Los Versos del Olvido aka Oblivion Verses, written and directed by Alireza Khatami
Audiences at the Beijing Film Festival loved this motion picture, which has won the audience Choice award there – and other prizes- for good reason, for it is thoughtful, is sad, worthwhile, complex and unusual.
The hero is a Morgue Caretaker, portrayed by a fantastic, elderly actor – if he is a professional performer- called Juan Margallo, who has very little – next to no information and no photo- on the most important site related to the Film Industry, IMDB.
The leading actor is so expressive and his face and attitude conveys so much emotion, feeling, other worldly intensity that just watching may make the public think of Charlie Chaplin, Buster Keaton and other great artists from the age when films did not have sound, and yet these magicians had a way to transmit so much to their audiences.
This cinephile is unable to say where the story takes place, but that may be just the point, it is a land where atrocities are committed and leaders abuse and kill their compatriots without consequences and this is the tragic tale of Syria, North Korea and alas, other places in the world.
Inserted in the narrative of human suffering, there is the plight of other intelligent animals-we hear first on the radio and eventually get to see whales that have been found on the beach, where they are in danger of dying.
A new morgue has been opened and very soon, the old one where the protagonist still works will be closed, but before that happens, he finds the body of a beautiful, young woman, who has been murdered, there is blood on her body and her right eye has been probably shot through.
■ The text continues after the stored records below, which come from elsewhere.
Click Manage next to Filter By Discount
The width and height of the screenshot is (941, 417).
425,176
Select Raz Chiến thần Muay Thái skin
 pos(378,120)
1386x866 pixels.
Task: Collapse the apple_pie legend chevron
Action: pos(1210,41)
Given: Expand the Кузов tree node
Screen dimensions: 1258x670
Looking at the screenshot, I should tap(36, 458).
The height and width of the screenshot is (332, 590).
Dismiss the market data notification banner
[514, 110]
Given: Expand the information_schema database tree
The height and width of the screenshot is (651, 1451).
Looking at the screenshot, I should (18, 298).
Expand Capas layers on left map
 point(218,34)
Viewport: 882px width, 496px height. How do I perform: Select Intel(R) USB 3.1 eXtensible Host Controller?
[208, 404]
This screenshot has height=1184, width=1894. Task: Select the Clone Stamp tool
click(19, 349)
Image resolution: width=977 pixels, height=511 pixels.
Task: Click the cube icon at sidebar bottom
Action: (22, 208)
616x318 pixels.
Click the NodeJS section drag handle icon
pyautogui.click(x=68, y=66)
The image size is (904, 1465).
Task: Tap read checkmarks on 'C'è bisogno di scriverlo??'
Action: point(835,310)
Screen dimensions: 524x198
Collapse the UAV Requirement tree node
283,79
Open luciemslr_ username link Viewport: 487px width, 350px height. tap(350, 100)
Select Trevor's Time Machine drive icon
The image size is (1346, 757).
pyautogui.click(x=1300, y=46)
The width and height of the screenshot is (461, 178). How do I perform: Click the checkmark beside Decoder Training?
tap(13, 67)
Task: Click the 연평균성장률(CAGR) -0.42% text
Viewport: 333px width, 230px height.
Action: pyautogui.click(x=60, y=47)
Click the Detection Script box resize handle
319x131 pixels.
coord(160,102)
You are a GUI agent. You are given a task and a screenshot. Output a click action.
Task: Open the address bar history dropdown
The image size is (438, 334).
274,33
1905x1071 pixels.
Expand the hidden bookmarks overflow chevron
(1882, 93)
The kind old man takes care of the corpse and goes through the needed motions to pay the last respects and this is not easy because of the terror and the attitude of those in charge, who are suspicious of opposition- which has to be under ground, in a dictatorship, those who antagonize the tyrant are dead or jailed.
There is also the issue of getting permits and the place to bury the dead and for this, the hero has to travel the corridors of a Kafkaesque system, where the available plots are too expensive and the dead cannot be buried.
The woman who works in one of the bureaus that issue permits – or more frequently denies it- becomes a bit more humane, seeing as the old man in front of her has such a compelling air, a face that transmits so much sadness, experience, suffering.
The Morgue Caretaker seems to have been traveling through Hades and back and it must be insisted here that the selection of the leading actor has been tremendous for much of the success of the feature rests on this magnificent performance, subdued, controlled and minimalistic as it is.
Juan Margallo acts perfectly!
By some bizarre game of memory, his fantastic acting recalls two concepts for this viewer…make that three
1. The old indication that for a great performance – or maybe even for a decent one- the actor has to use his thinking, cool head, the brain and not “the heart” and get overwhelmed and tempted to go over the top, which is the definition of cabotinage
2. “Less is more” – this is a quote from Mies van der Rohe and while it was meant to be the secret of astounding architecture, it works very well for stupendous actors as well
3. Finally, one could check the performance of the – overrated?- Matthew McConaughey in Larger Than Life, which seems for the undersigned the archetypal, epitome, quintessential exaggerated, inflated, annoying, obnoxious and pretentious
Oblivion Verses offers Unforgettable moments and a fabulous performance – Juan Margallo is outstanding.